Rep. Trey Gowdy, chairman of the House Select Committee on Benghazi, blasted the State Department for its refusal, or inability, to produce copies of the 60 previously undisclosed Benghazi emails given to Congress by Sidney Blumenthal.
“This is a straightforward question — State Department either has them or they do not,” Gowdy said Tuesday. “State should immediately produce to the committee emails that should have been produced months ago or explain why it is not in possession of these emails from Secretary [Hillary] Clinton.”
The South Carolina Republican began raising questions last week when the existence of additional Benghazi-related emails indicated either the State Department or Clinton herself had withheld the records.

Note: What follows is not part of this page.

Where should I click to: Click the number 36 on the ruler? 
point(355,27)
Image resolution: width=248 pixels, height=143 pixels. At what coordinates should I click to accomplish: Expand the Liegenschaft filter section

“Either response has ramifications toward a full public record,” Gowdy said. “This should be neither complicated nor time consuming.”
Committee members have lamented the State Department’s slow pace of cooperation with document requests for records created by 10 of Clinton’s top aides.
For example, the committee has received less than a quarter of one aide’s records and none from the other nine individuals.
“In the end, if President Obama and Secretary Kerry want to fulfill the president’s pledge of the most transparent administration in history, they will ensure the Executive Branch complies with the Select Committee’s outstanding requests,” Gowdy said.
Blumenthal’s emails, which were released by the committee Monday, suggest Clinton encouraged the informal intelligence memos she has previously described as “unsolicited.”
Lawmakers have expressed concerns that the information could have been unreliable because it was not vetted through the usual intelligence channels at the State Department before reaching the secretary’s desk.